WRITTEN TASK: Copy out the part of the rows that opens with the line containing "Select CY yeast type" and closes with the line containing "(x=1244, y=126)", keeping every line. Shift each coordinate in the answers by -32.

DATA SUPPLIED:
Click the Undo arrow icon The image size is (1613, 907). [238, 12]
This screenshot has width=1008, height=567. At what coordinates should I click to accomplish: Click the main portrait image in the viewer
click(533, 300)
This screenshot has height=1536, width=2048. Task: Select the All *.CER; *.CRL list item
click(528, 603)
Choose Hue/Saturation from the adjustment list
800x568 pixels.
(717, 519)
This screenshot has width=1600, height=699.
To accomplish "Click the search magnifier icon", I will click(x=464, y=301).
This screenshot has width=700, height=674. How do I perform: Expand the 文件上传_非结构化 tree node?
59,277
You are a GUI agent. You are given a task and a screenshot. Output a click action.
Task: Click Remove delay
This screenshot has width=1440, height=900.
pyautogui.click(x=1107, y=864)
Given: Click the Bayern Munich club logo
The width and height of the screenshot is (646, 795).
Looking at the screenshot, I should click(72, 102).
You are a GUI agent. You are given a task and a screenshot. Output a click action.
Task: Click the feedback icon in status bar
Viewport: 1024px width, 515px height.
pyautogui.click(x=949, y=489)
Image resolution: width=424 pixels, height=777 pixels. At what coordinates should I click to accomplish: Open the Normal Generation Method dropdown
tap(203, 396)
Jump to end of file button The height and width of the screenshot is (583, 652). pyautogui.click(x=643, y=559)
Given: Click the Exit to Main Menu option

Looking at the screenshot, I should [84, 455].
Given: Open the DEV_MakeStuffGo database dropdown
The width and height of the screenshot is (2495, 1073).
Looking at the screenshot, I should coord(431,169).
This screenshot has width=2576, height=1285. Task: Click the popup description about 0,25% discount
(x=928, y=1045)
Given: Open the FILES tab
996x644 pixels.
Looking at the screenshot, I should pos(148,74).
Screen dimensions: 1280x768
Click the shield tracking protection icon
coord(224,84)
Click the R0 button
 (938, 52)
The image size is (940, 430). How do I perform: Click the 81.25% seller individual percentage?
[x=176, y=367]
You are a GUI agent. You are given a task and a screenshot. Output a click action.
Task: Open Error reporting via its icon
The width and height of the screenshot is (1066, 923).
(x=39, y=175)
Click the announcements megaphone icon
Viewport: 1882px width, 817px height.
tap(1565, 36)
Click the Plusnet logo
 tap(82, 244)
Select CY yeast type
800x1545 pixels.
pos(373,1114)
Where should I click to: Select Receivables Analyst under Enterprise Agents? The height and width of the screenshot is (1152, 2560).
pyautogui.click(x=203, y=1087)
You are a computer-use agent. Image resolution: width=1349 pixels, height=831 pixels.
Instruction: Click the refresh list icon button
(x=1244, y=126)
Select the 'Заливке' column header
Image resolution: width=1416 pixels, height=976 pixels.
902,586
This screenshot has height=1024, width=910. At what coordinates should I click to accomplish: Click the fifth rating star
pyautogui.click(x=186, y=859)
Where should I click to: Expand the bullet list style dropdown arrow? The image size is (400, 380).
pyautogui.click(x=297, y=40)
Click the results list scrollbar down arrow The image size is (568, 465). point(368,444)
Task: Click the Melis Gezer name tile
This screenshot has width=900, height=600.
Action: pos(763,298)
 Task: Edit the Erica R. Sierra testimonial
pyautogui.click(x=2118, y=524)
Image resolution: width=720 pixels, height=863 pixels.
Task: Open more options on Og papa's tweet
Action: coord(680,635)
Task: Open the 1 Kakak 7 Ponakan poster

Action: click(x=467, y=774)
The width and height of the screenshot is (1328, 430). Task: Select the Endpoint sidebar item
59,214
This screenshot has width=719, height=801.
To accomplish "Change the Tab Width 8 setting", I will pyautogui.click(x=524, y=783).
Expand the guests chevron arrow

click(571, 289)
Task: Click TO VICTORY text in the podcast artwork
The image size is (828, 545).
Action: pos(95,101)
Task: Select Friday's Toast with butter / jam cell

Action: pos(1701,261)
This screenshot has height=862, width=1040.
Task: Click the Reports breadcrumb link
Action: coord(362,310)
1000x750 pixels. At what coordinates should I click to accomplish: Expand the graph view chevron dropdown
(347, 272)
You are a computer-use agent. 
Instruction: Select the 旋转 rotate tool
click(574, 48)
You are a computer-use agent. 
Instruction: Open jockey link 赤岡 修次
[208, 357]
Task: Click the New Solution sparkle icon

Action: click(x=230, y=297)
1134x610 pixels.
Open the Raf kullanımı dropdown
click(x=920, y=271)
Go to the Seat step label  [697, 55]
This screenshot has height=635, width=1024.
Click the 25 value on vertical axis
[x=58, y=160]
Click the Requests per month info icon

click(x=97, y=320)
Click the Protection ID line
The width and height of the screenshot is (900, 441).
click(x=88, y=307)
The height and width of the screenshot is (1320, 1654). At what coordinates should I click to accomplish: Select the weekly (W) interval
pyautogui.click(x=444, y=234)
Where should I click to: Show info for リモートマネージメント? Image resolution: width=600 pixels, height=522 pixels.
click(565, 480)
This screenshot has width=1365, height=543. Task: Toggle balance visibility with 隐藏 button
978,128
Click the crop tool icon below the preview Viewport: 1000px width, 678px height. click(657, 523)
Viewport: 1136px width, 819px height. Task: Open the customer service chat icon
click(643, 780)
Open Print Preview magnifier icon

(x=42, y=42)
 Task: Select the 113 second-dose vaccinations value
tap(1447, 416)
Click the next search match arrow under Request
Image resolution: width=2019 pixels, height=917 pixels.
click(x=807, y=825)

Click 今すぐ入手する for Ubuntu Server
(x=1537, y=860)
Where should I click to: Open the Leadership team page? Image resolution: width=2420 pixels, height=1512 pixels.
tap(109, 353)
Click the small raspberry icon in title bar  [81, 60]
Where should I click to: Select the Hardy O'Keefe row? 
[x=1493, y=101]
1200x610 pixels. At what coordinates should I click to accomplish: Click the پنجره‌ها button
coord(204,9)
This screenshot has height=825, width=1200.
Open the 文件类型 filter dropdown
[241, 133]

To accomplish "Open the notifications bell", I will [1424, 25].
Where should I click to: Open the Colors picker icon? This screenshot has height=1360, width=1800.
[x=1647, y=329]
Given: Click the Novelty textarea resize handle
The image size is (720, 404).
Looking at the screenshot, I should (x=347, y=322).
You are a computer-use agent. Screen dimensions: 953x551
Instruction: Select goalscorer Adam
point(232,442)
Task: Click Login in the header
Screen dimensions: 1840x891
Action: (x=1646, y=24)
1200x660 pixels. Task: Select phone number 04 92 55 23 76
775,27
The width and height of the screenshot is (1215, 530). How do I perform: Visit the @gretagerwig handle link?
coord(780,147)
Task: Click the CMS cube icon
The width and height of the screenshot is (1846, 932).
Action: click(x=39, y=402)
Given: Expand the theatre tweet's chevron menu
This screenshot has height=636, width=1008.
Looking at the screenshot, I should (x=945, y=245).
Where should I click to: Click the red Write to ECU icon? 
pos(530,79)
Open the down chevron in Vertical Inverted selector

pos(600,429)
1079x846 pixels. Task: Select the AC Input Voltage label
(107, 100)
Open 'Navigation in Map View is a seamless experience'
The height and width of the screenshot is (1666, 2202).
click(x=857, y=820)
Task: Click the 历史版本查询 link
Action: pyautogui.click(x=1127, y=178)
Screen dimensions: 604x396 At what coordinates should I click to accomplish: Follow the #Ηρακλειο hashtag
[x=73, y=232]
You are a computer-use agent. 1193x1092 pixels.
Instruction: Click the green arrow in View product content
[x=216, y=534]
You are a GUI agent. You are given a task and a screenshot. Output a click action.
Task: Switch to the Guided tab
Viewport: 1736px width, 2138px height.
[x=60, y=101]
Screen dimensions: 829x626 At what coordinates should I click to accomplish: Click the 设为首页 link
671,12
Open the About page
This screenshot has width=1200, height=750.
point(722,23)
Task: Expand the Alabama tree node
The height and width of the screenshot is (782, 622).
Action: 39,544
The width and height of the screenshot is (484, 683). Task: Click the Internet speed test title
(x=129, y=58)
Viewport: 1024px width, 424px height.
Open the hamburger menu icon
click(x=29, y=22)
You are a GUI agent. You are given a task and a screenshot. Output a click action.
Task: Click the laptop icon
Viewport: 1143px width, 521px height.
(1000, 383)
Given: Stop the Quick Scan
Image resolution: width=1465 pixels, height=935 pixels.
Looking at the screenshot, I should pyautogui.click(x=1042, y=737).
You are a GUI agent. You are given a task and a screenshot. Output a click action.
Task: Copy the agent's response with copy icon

THE SOLUTION:
Select CY yeast type
800x1545 pixels.
pos(341,1082)
Where should I click to: Select Receivables Analyst under Enterprise Agents? The height and width of the screenshot is (1152, 2560).
pyautogui.click(x=171, y=1055)
You are a computer-use agent. Image resolution: width=1349 pixels, height=831 pixels.
Instruction: Click the refresh list icon button
(x=1212, y=94)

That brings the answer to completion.